* [Work to be completed]
Produce as output only the lines below starting at the line with "Click the info icon in the header row" and continuing through the line with "Image resolution: width=249", each one exactly as written.

[Exercise data — start]

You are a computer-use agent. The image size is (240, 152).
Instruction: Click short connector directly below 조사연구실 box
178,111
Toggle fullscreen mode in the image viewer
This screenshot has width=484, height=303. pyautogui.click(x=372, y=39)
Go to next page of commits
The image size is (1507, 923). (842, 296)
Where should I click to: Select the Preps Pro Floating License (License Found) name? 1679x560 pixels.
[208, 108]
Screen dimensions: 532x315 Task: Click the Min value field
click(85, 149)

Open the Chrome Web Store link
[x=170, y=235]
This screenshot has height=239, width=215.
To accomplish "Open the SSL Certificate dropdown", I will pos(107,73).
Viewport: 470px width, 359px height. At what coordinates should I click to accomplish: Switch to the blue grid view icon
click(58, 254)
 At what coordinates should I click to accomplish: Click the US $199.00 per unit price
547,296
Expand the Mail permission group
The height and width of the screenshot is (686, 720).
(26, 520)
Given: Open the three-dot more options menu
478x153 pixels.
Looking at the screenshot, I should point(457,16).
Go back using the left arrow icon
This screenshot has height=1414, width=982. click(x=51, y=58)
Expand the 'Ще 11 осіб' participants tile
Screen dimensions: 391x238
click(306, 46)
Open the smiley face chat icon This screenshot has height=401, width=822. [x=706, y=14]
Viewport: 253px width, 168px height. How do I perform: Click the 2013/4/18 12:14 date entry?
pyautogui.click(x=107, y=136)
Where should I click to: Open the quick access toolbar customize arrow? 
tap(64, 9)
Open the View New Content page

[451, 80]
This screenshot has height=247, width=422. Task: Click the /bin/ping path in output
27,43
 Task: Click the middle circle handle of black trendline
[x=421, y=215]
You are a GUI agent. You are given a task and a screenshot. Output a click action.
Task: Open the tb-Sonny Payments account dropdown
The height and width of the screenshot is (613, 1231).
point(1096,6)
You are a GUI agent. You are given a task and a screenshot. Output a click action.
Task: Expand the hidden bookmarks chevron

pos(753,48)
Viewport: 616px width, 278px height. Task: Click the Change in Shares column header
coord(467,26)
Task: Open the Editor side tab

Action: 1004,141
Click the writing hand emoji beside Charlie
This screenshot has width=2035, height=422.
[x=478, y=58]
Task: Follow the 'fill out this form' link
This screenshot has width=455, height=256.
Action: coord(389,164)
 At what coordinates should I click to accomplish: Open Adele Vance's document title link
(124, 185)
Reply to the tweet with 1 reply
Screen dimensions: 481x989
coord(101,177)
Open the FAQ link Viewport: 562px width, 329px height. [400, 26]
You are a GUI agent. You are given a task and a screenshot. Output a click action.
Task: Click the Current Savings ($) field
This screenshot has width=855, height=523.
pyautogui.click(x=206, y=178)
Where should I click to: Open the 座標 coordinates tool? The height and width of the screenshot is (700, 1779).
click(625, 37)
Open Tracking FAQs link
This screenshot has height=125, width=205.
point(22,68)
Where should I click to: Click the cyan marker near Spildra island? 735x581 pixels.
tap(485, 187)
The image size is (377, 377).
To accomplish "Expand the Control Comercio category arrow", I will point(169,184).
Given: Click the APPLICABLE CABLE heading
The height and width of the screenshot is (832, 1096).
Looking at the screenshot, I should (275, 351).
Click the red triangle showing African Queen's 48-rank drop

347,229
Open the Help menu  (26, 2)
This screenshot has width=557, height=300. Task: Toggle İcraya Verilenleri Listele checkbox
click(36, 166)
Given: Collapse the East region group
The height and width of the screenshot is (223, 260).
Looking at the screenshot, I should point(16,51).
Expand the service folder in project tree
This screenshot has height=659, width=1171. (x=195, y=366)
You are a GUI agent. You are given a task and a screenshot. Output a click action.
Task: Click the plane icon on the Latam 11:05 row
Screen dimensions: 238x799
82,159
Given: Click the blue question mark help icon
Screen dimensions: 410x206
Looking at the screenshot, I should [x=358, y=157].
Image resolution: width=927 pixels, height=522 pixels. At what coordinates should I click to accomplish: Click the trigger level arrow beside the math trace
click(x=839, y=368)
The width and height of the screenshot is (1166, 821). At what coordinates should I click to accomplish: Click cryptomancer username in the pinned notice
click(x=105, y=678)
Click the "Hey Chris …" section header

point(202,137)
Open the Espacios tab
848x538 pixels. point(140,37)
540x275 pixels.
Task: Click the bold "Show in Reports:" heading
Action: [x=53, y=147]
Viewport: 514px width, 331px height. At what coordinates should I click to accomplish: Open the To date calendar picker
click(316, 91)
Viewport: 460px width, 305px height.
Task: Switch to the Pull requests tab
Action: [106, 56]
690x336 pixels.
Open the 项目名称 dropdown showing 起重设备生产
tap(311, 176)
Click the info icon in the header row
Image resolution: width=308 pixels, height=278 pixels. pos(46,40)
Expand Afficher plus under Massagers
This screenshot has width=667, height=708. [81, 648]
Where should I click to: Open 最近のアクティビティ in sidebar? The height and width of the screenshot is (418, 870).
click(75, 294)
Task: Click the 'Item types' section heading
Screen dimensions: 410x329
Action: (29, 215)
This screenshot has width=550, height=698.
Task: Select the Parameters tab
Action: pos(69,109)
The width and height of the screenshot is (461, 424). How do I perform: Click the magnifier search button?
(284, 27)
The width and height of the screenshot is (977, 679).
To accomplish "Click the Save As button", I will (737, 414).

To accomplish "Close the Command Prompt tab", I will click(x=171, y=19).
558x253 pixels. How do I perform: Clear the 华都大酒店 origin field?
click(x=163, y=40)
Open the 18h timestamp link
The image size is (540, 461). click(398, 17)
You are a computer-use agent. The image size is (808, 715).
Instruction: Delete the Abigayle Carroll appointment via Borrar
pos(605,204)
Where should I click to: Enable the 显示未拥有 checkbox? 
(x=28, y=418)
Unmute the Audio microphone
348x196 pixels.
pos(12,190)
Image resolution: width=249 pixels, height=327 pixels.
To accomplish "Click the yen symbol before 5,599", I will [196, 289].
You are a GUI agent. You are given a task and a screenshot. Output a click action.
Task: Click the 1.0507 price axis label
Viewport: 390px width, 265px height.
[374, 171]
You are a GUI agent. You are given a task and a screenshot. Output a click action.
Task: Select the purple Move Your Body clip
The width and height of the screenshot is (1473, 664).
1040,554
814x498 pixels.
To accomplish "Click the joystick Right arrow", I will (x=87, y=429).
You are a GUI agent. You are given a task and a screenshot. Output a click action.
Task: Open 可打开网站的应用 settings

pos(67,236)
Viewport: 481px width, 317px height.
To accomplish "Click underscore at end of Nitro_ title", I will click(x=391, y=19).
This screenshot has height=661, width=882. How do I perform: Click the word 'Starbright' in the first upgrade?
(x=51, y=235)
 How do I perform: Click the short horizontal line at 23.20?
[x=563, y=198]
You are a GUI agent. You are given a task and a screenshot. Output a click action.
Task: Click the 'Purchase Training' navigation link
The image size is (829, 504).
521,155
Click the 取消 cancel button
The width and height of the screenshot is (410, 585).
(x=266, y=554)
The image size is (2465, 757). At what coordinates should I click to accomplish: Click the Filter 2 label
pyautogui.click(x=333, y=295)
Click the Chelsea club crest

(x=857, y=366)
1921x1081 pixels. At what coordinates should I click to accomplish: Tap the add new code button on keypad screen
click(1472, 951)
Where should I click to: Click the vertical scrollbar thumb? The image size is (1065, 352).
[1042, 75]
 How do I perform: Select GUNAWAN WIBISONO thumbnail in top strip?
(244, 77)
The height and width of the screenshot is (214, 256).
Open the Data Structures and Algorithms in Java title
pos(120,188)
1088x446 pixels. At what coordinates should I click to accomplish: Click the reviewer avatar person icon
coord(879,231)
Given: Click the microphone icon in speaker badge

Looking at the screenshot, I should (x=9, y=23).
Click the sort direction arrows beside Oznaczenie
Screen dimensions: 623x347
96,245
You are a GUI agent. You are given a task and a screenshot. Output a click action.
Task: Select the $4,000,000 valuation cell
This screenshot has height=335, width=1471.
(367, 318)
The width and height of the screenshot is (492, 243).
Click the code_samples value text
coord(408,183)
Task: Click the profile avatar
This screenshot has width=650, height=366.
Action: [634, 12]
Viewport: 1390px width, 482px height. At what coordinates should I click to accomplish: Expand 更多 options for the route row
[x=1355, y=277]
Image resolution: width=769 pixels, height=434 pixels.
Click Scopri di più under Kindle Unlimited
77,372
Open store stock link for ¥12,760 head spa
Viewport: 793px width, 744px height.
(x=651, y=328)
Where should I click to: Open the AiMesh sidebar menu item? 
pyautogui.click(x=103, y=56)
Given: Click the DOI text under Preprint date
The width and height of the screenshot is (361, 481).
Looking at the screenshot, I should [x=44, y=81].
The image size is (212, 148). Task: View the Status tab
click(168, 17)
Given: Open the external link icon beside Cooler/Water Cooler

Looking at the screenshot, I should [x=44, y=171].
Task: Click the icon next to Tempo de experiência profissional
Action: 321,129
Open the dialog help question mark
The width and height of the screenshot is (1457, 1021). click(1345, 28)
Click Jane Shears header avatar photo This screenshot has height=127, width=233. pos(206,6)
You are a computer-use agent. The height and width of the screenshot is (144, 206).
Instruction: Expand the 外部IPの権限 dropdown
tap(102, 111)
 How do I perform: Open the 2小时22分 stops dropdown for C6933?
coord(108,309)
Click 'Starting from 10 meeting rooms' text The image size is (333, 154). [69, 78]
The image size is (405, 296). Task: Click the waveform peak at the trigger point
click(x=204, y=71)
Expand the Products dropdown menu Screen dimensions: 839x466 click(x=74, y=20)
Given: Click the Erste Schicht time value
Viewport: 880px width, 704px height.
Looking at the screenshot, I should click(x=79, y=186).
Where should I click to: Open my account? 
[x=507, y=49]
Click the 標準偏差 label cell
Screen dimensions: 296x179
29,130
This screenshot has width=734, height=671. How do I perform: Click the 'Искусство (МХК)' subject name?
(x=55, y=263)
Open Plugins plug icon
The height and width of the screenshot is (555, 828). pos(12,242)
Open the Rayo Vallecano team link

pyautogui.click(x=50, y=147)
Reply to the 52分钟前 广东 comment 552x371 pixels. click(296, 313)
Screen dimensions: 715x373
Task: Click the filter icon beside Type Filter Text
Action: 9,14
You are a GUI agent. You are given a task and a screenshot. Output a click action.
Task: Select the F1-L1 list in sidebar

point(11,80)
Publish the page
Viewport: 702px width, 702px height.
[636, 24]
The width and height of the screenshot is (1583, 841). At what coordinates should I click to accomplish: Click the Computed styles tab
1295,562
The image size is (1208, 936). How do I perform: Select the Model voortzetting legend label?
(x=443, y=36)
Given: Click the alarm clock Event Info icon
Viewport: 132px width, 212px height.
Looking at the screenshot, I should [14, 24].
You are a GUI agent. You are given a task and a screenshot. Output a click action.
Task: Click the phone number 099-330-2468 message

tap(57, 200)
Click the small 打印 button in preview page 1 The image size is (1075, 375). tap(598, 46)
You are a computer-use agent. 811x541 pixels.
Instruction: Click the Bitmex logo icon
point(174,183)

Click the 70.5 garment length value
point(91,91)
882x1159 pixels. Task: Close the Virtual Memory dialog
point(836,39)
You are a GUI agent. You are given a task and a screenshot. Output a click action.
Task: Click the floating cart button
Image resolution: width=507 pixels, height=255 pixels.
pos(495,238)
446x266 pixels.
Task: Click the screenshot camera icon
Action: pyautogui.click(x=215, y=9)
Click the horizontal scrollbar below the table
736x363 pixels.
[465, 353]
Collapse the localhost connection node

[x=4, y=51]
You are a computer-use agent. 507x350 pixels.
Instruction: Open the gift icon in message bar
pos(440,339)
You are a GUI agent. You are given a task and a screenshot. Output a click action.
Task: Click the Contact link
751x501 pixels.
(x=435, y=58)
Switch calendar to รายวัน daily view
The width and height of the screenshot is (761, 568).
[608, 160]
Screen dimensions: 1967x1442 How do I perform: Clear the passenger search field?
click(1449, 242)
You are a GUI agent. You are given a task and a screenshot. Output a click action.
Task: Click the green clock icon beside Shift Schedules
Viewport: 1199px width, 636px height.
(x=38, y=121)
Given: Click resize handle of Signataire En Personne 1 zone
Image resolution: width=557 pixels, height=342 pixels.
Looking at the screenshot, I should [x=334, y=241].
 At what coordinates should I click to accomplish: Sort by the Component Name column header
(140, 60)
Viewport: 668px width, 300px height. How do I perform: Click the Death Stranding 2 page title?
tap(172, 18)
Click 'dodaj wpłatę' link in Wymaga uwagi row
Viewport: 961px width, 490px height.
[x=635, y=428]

[Exercise data — finish]

* [Response to this exercise]
Click the info icon in the header row
Image resolution: width=308 pixels, height=278 pixels. pos(46,40)
Expand Afficher plus under Massagers
This screenshot has width=667, height=708. [81, 648]
Where should I click to: Open 最近のアクティビティ in sidebar? The height and width of the screenshot is (418, 870).
click(75, 294)
Task: Click the 'Item types' section heading
Screen dimensions: 410x329
Action: (29, 215)
This screenshot has width=550, height=698.
Task: Select the Parameters tab
Action: pos(69,109)
The width and height of the screenshot is (461, 424). How do I perform: Click the magnifier search button?
(284, 27)
The width and height of the screenshot is (977, 679).
To accomplish "Click the Save As button", I will (737, 414).

To accomplish "Close the Command Prompt tab", I will click(x=171, y=19).
558x253 pixels. How do I perform: Clear the 华都大酒店 origin field?
click(x=163, y=40)
Open the 18h timestamp link
The image size is (540, 461). click(398, 17)
You are a computer-use agent. The image size is (808, 715).
Instruction: Delete the Abigayle Carroll appointment via Borrar
pos(605,204)
Where should I click to: Enable the 显示未拥有 checkbox? 
(x=28, y=418)
Unmute the Audio microphone
348x196 pixels.
pos(12,190)
Image resolution: width=249 pixels, height=327 pixels.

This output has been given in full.